W sylwestrową noc przy bloku nr 12 na ul. Wyszyńskiego w Siedlcach nieznany sprawca przyczepił petardę do głowy kota. Zwierzę niestety zginęło.
W sylwestrową noc przy bloku nr 12 na ul. Wyszyńskiego w Siedlcach nieznany sprawca przyczepił petardę do głowy kota. Zwierzę niestety zginęło.
Kot Lucuś był jednym z "rezydentów" domku dla kotów znajdującego się przy bloku.
- Lucuś był kotem badzo ufnym, podchodzącym do ludzi, przytulającym się. Zapewne dlatego ci zwyrodnialcy wybrali go na swoją ofiarę - mówi pani Iza, społeczna opiekunka kotów.
Drugi z kotów został oblany paliwem.
- Na szczęście udało mu się uciec, bo podejrzewam, że chciano z niego zrobić żywą pochodnię.

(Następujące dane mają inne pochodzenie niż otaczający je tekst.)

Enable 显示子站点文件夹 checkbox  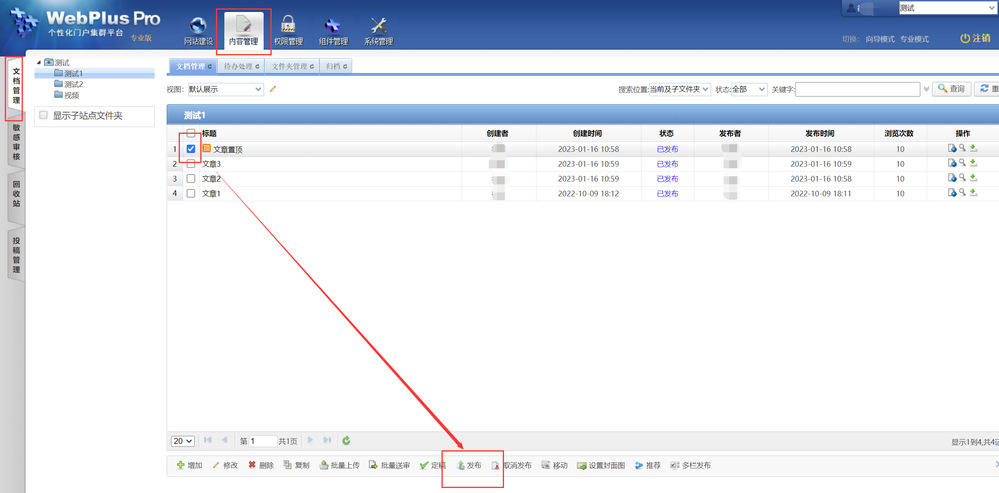43,116
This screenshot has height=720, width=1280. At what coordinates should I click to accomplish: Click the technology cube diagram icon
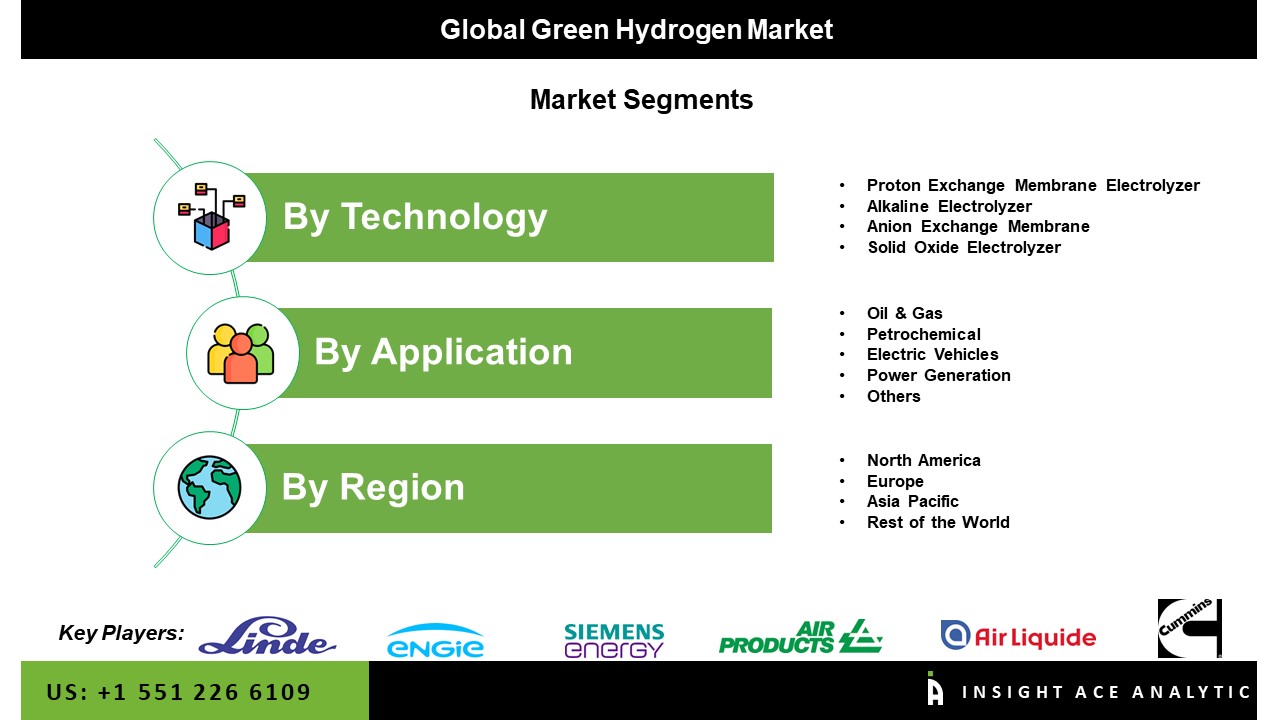210,217
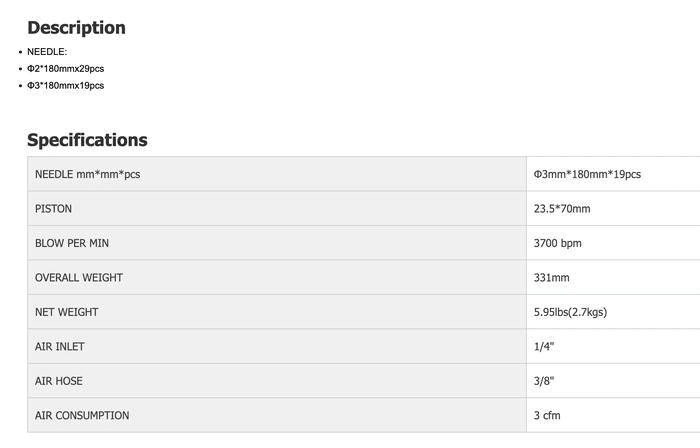The height and width of the screenshot is (448, 700).
Task: Click the 23.5*70mm piston value
Action: 562,209
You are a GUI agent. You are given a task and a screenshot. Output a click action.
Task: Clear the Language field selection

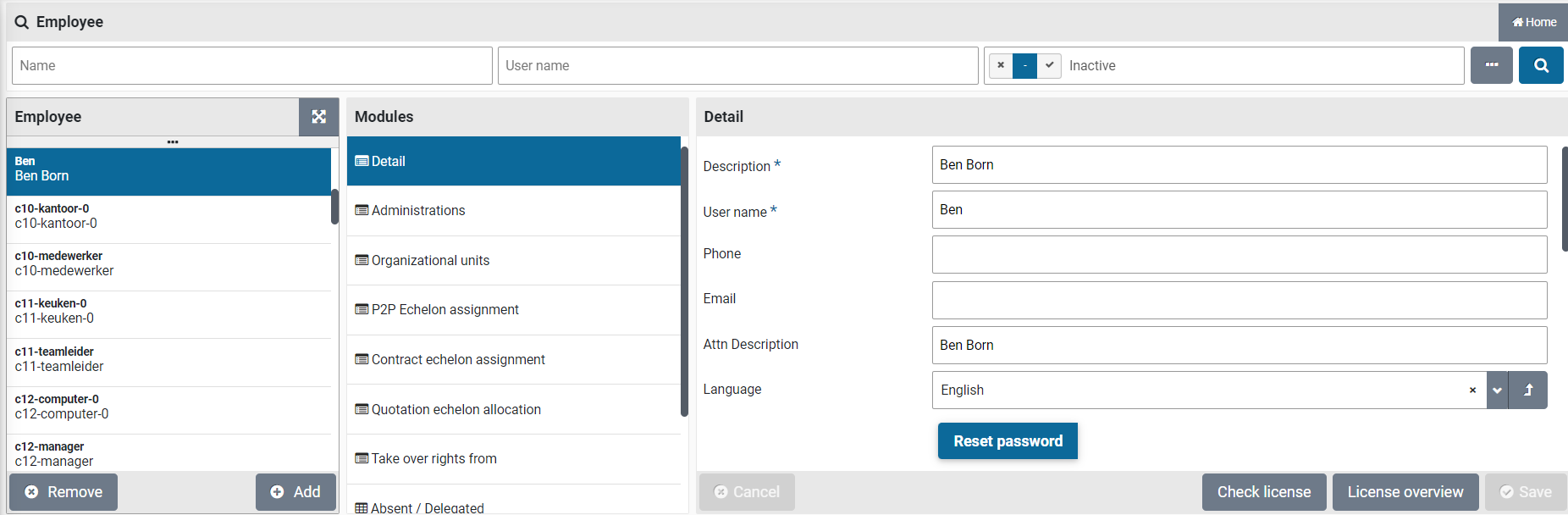click(x=1472, y=390)
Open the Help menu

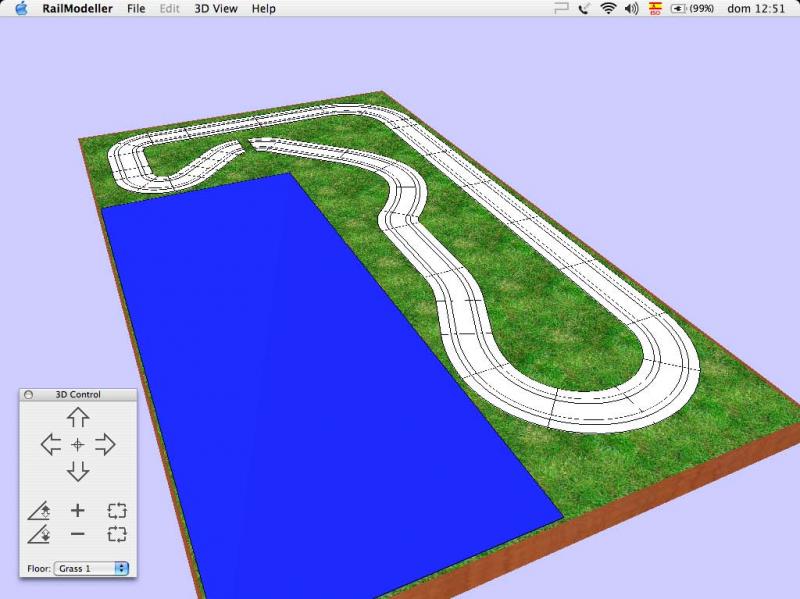(263, 8)
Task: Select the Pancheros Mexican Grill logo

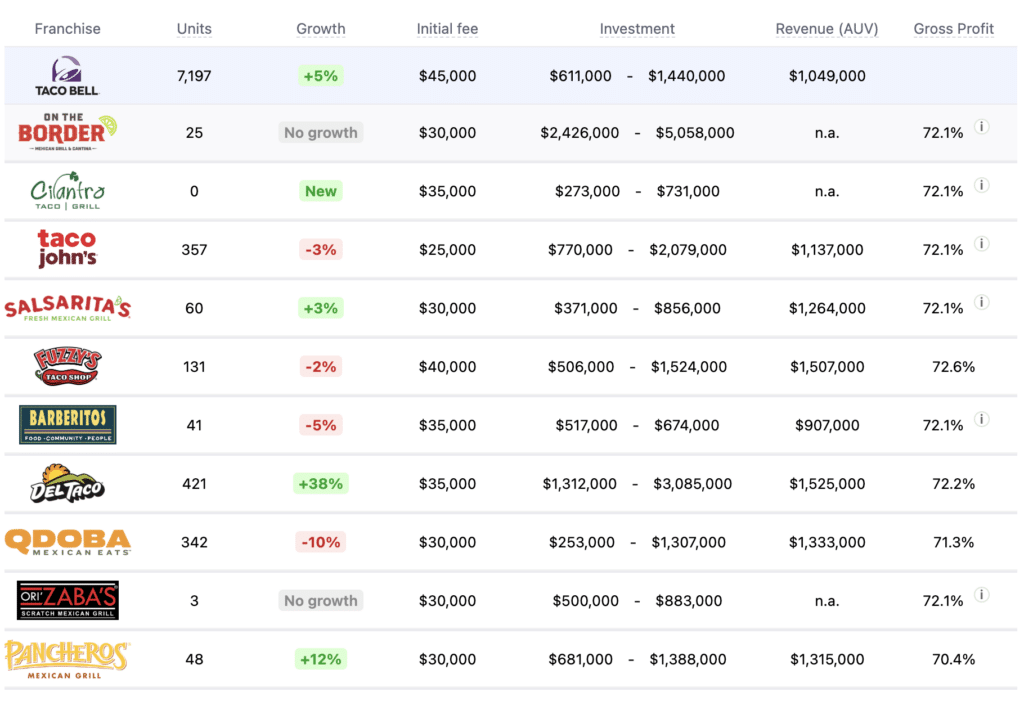Action: click(67, 658)
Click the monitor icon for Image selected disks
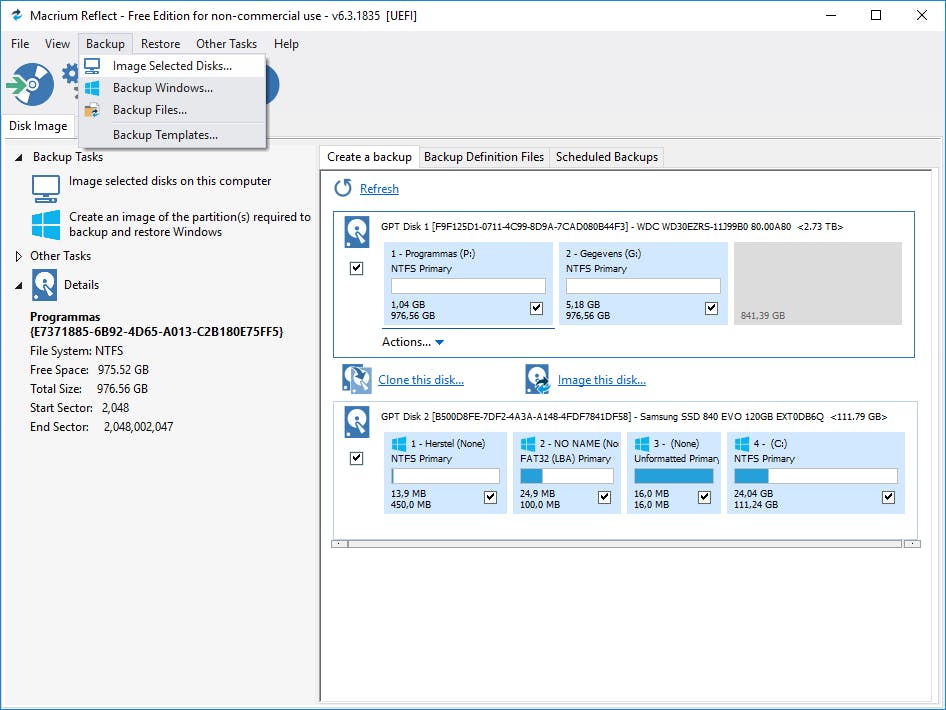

Pani Iza dość często spotyka się z agresją ze strony mieszkańców osiedla. Gdy znalazła ciało martwego kota i płakała nad nim, jeden z mieszkańców podszedł i kopnął go.
Sprawa została zgłoszona na policję.
AKTUALIZACJA
Policja zabezpieczyła ciało kota. Zostanie przeprowadzona sekcja zwłok, która wyjaśni dokładnie okoliczności śmierci zwierzaka.